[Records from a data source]
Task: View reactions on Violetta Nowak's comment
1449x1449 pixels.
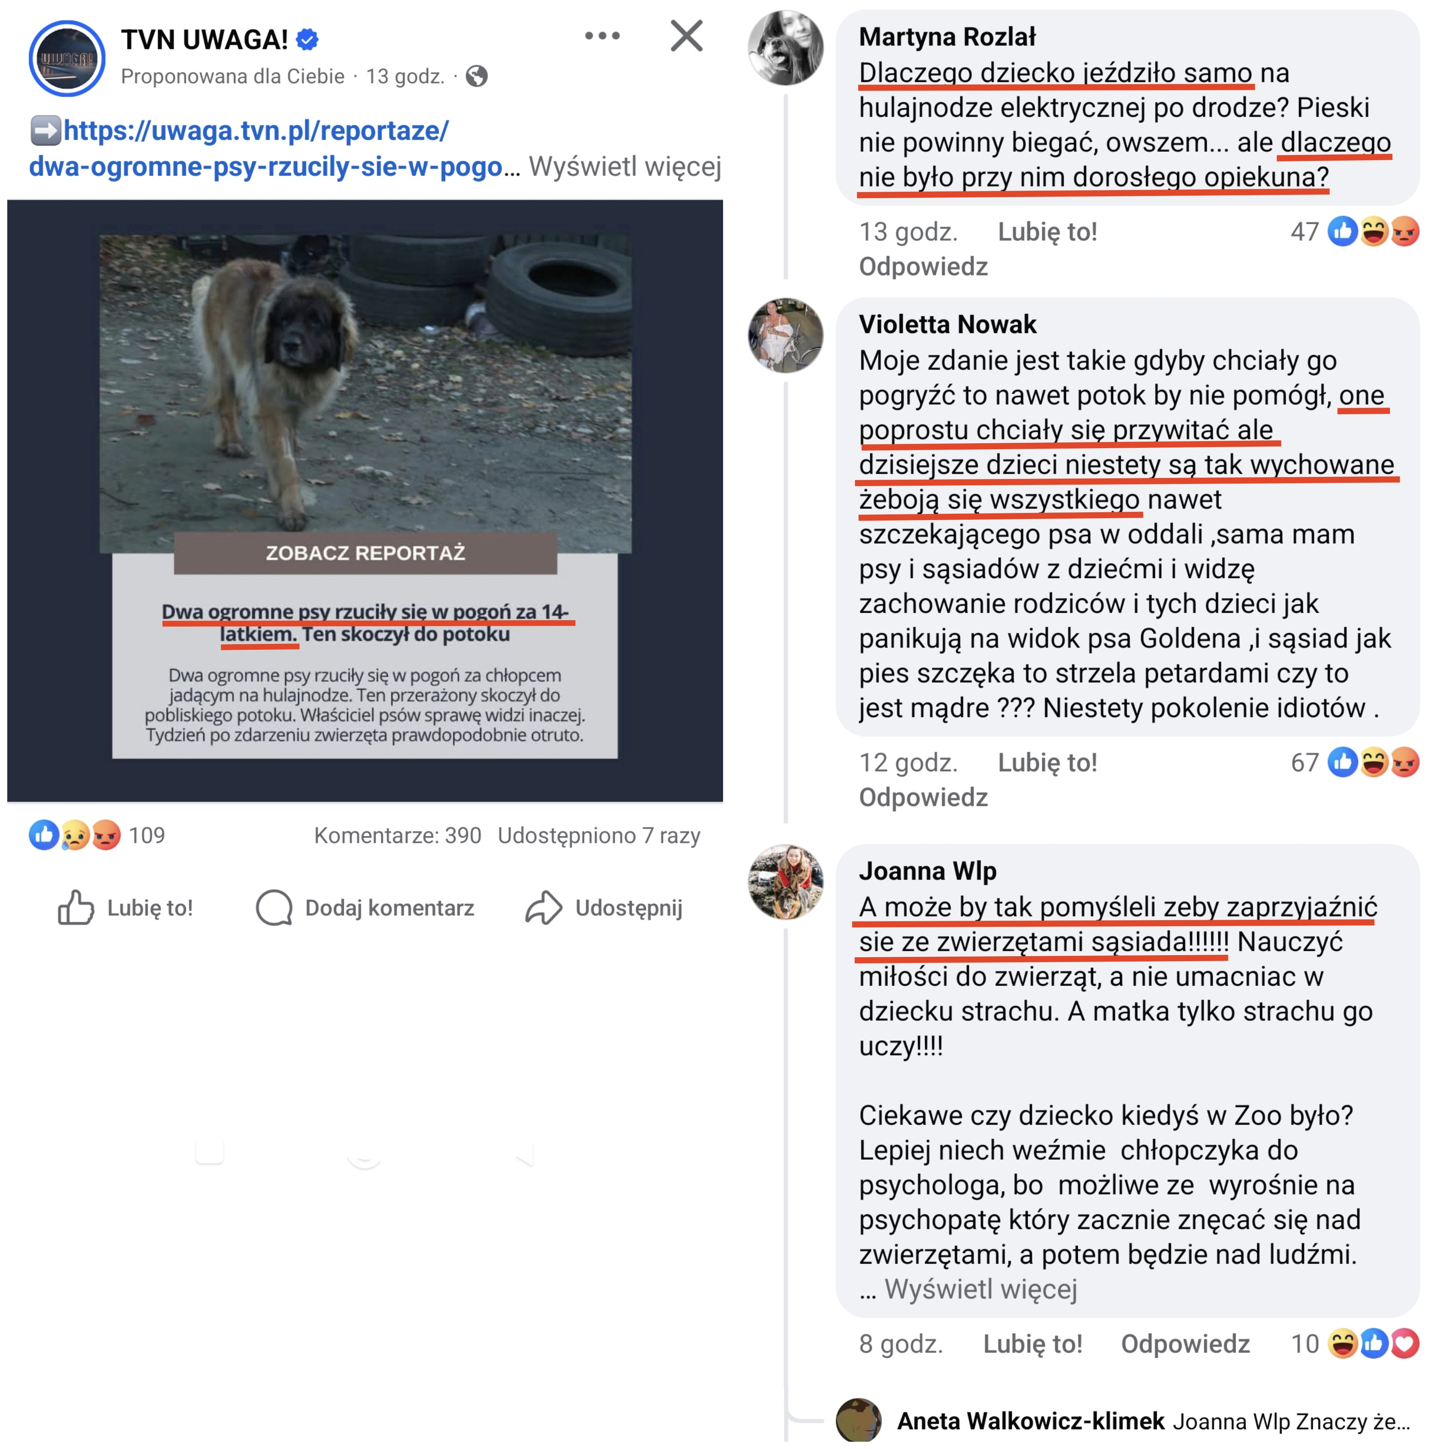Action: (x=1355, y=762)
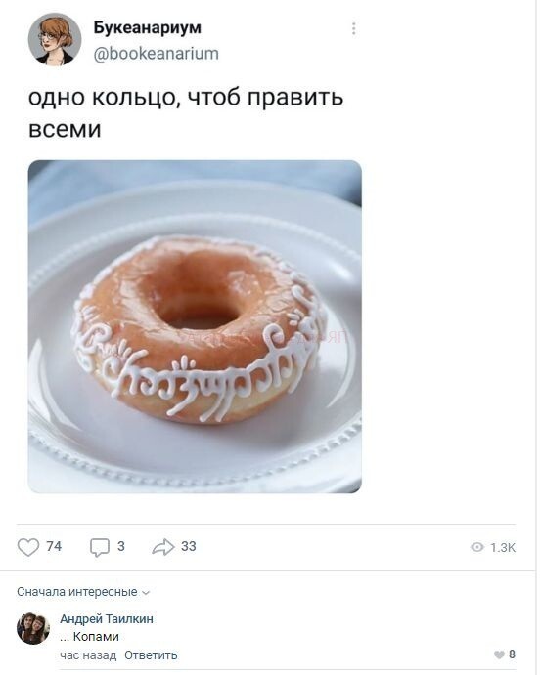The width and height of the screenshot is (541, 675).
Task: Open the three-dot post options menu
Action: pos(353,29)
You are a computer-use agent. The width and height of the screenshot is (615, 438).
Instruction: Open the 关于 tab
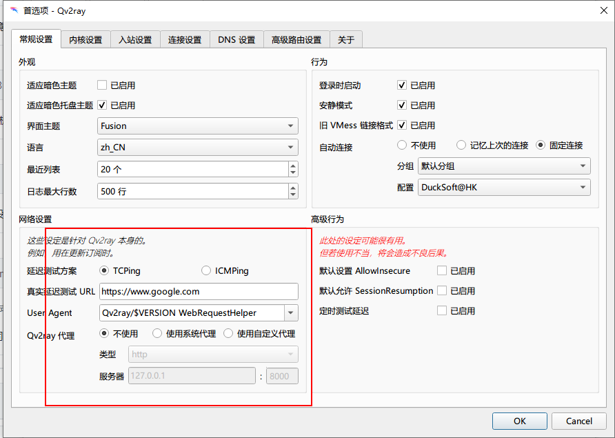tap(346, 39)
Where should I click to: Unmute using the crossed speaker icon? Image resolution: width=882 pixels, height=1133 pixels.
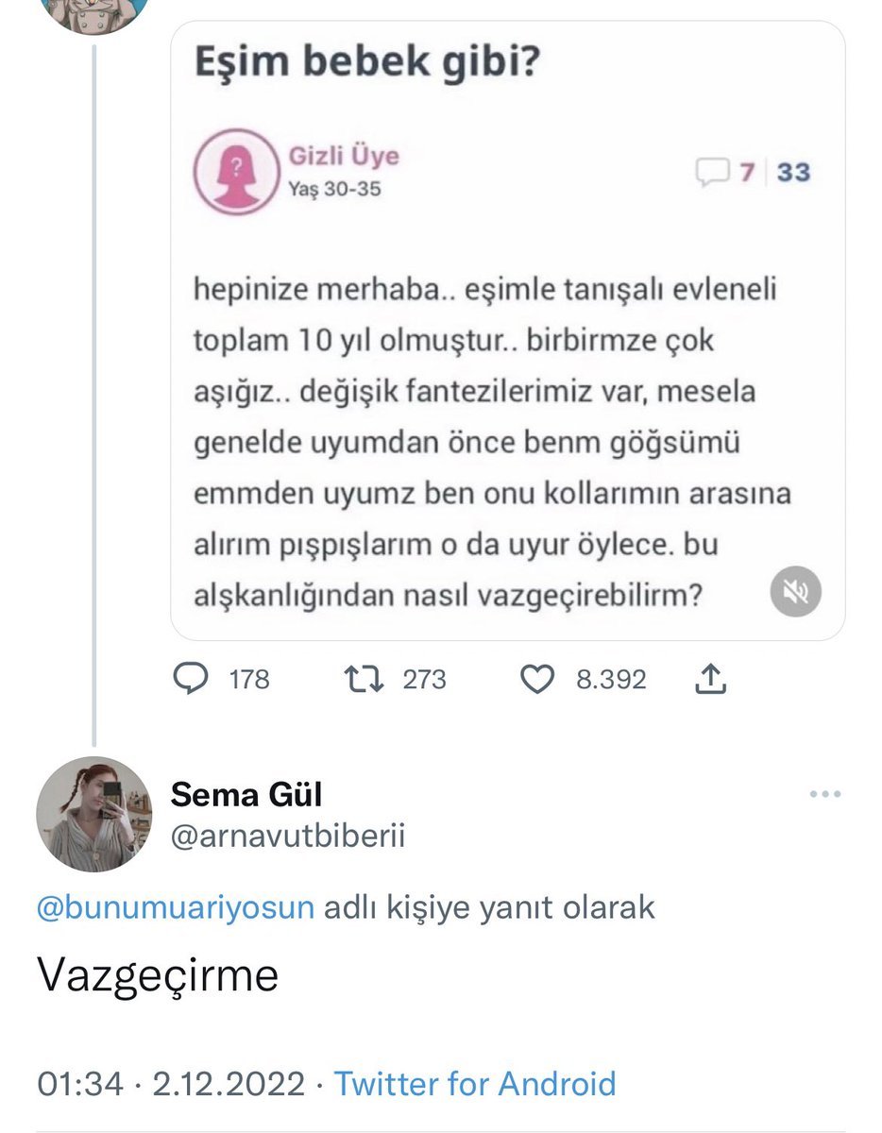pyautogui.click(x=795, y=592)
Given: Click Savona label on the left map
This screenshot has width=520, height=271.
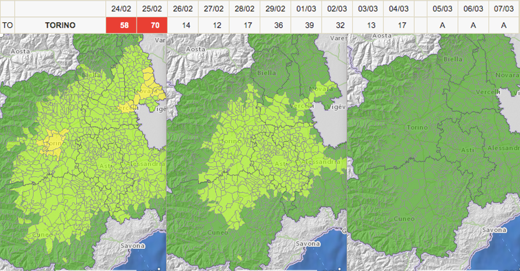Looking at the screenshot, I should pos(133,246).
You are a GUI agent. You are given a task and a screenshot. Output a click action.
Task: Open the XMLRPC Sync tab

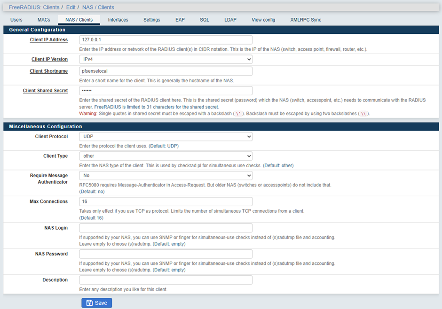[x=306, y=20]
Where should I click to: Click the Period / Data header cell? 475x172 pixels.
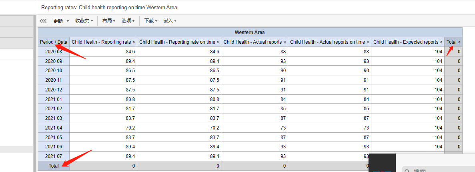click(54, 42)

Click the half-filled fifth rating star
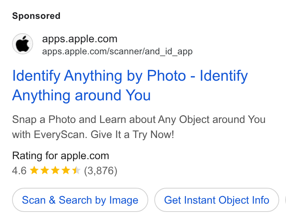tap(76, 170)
...
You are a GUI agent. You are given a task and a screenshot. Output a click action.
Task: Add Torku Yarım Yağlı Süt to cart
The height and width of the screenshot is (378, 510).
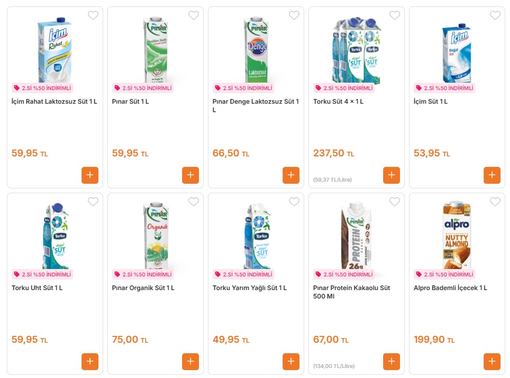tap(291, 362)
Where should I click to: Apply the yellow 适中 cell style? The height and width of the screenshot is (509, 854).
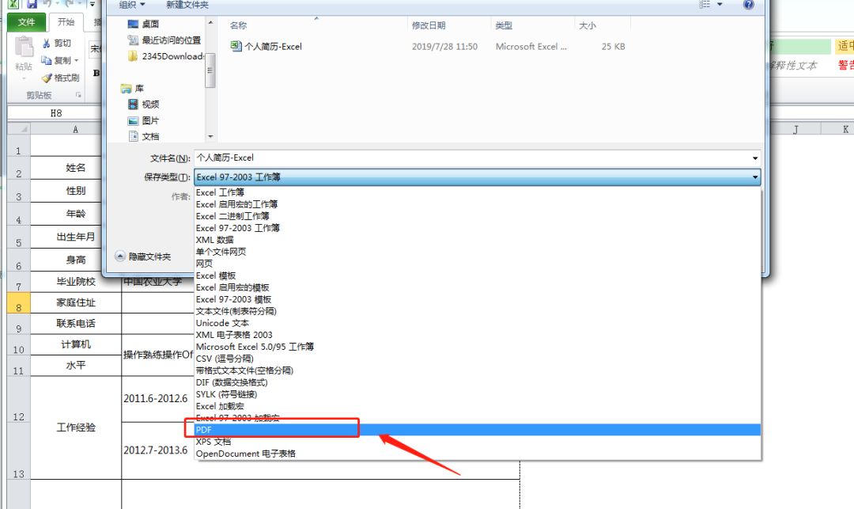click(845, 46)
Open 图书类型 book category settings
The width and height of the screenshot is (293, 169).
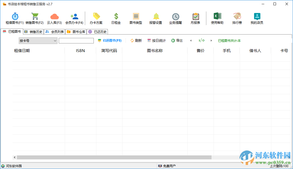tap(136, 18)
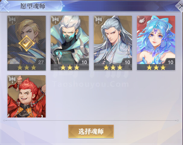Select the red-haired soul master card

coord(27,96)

**What the task requires:** To complete this exercise, transcribe exactly the lines above from the one that holds "Task: View reactions" through the one that holds "You are a computer-use". Pictures stay out.

**Task output:**
Task: View reactions on Violetta Nowak's comment
1449x1449 pixels.
Action: (x=1355, y=762)
The width and height of the screenshot is (541, 675).
Task: Open the three-dot post options menu
Action: pos(353,29)
You are a computer-use agent. The width and height of the screenshot is (615, 438).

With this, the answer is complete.